Dresdner UniversitätsJournal Nr. 9 vom 20.05.2008

Die Dynamik von Hurrikanen erforschen
Mit Professor Siegmund sprach Annechristin Stein

Stefan Siegmund ist seit Februar 2008 Inhaber der Professur für dynamische Systeme an der TUD


UJ: Prof. Siegmund, seit Februar lehren Sie an der TU Dresden. Warum gerade die Stadt an der Elbe?

SIEGMUND: Im Allgemeinen folgt man ja einem Ruf und es ist nicht möglich, die Universität beliebig auszusuchen. In meinem Fall hatte ich aber das große Glück, den Ruf an die TU Dresden zu erhalten.

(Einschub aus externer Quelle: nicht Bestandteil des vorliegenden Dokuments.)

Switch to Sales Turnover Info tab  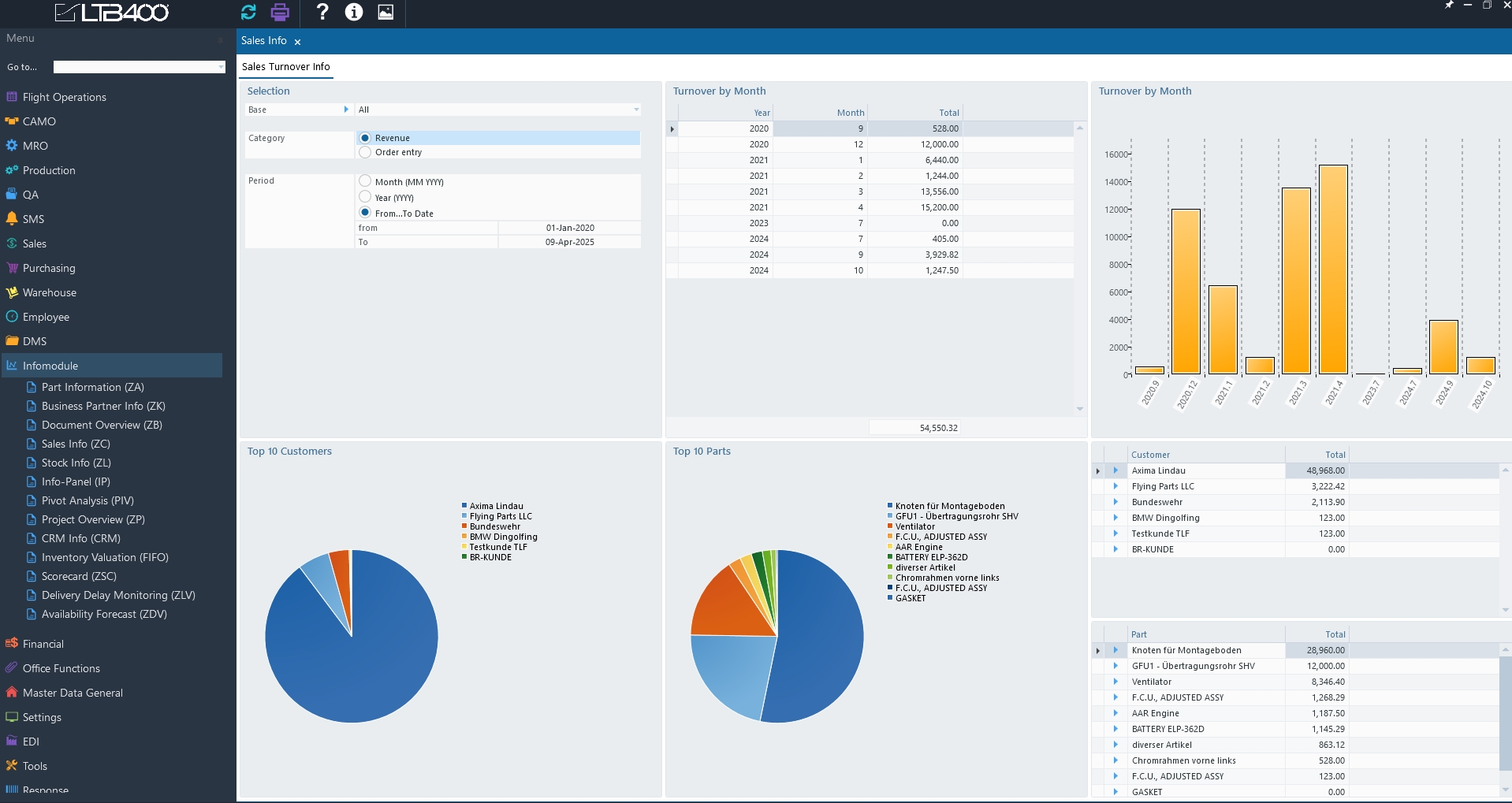[x=285, y=67]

Die anerkannt gute TU Dresden und die Stadt mit ihrer kulturellen Vielfalt und ihrem landschaftlichen Reiz standen auf meiner Wunschliste ganz oben. Ich schätze hier vor allem die guten Arbeitsmöglichkeiten. Für meine Forschungsprojekte möchte ich Beziehungen zum Max-Planck-Institut für die Physik komplexer Systeme und zu anderen technischen und angewandten Fachrichtungen, die hier angeboten werden, aufnehmen.

UJ: Mit welchen mathematischen Fragen beschäftigen Sie sich?

SIEGMUND: Ich forsche in vielen Bereichen, wie der Chaosforschung, der Regelung über das Internet oder an Modellen mit Zeitverzögerung. Ein greifbares Projekt ist die Erforschung von Dynamik in Wirbeln. Wenn zum Beispiel zwei Hurrikane aufeinandertreffen, gehen sie nach einiger Zeit ineinander über. Dieser Übergang ist noch immer nicht richtig geklärt. Mit Hilfe von Daten, wie denen vom Deutschen Wetterdienst, untersuche ich das Verschmelzen von zwei Wirbeln. Wir analysieren die Windgeschwindigkeiten in verschiedenen Luftschichten und erhalten so ein Mikroskop für die Feinstruktur der Dynamik. Wenn man diese Prozesse versteht, kann man auch Aussagen über Turbulenzen machen.

UJ: Viele Menschen können mit mathematischen Zusammenhängen nicht viel anfangen. Warum ist Mathematik trotzdem relevant?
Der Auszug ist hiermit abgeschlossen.